I liked the first Sackett novel to be published, The Daybreakers when I read it some years back. L’Amour turned the Sackett family saga into an historical series in the 1970s beginning with Sackett’s Land in 1974 with a turn of the seventeenth century setting. It must have been a trend as the historical Sackett novels started the same year as the recently deceased John Jakes’ Kent Family Chronicles. I read Sackett’s Land around 15 years ago noting some of the problems I saw with The Walking Drum had diminished.
The following novel, To the Far Blue Mountains was first published in 1976 in hardback, and in paperback the next year. The novel picks up with Barnabas Sackett back in England preparing a ship with colonists. There is a price on his head as there is a story he discovered a lost treasure of King John. The Crown wants that gold. Barnabas Sackett is imprisoned, escapes, travels across England to Wales, takes ship to Iceland, and then to Newfoundland. He becomes involved with piracy along the way with some conflict with his enemy from Sackett’s Land, Capt. Nicholas Bardle.
The ship carrying Sackett’s beloved and others who joined in Sackett’s venture was wrecked but the survivors hanging on. Sackett rallies them to build a stockade, clear land, engage in farming and hunting. The little settlement makes friends with some Indians and fights others. A group of mutineers turn pirate and becomes Sackett’s new enemy. Strangely, there is no resolution of the feud with Bardle.

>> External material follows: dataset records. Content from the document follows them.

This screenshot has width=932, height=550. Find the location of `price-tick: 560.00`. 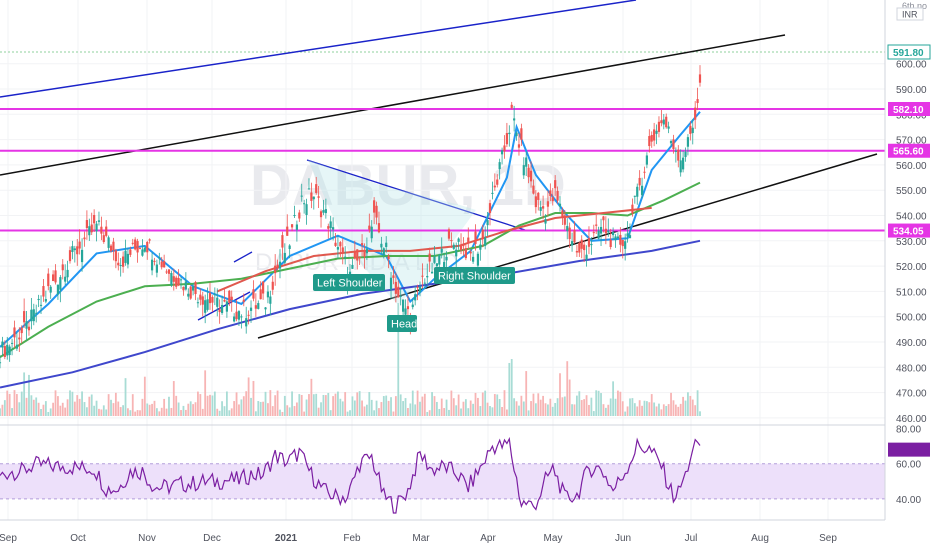

price-tick: 560.00 is located at coordinates (912, 166).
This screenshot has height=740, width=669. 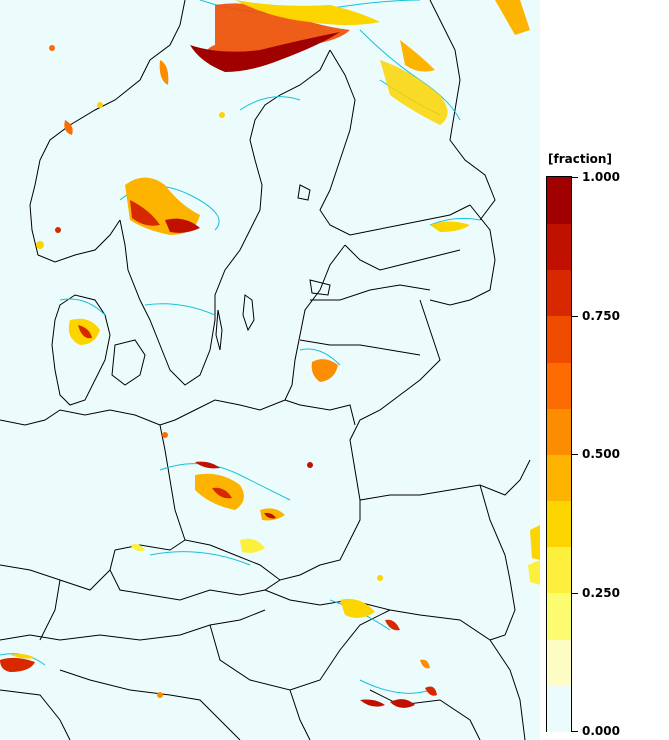 What do you see at coordinates (56, 602) in the screenshot?
I see `west-borders` at bounding box center [56, 602].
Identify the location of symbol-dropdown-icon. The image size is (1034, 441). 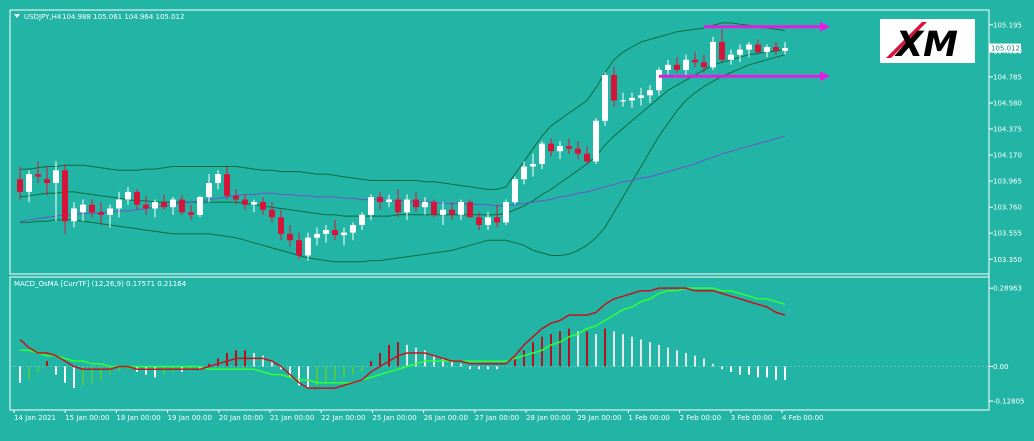
(17, 16).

Sackett’s colony is able to help out the struggling Jamestown colony endearing him to the governor. In return, Sackett’s holding are made legitimate. L’Amour has lots of hunting including the now extinct Eastern Woodland Buffalo. I notice L’Amour has little swordplay and never mentions the guns are matchlocks.
Decades go by and Barnabas Sackett comes to an end in a fight with Indians. The story is told in first person and it is odd that it ends. People make fun of H. P. Lovecraft having his narrator writing in his journal as the extra-dimensional creature is coming down the hall. This is worse.
I have known people who are ardent L’Amour fans. I knew one guy who refused to read anyone but L’Amour. I personally prefer Gordon D. Shirreffs and T. V. Olsen’s hard-boiled westerns. L’Amour can be good when hitting all cylinders which was generally in the 60s. I think a part of his appeal is he melded the mythic western with the historical western. David Gemell had mentioned Robert E. Howard and Louis L’Amour as his two biggest influences.
Bantam Books had new covers twenty years ago by Greg Manchess. To the Far Blue Mountains has a nice cover. The sequel, The Warrior’s Path which concerns Barnabas Sackett’s son is in my to-be-read pile.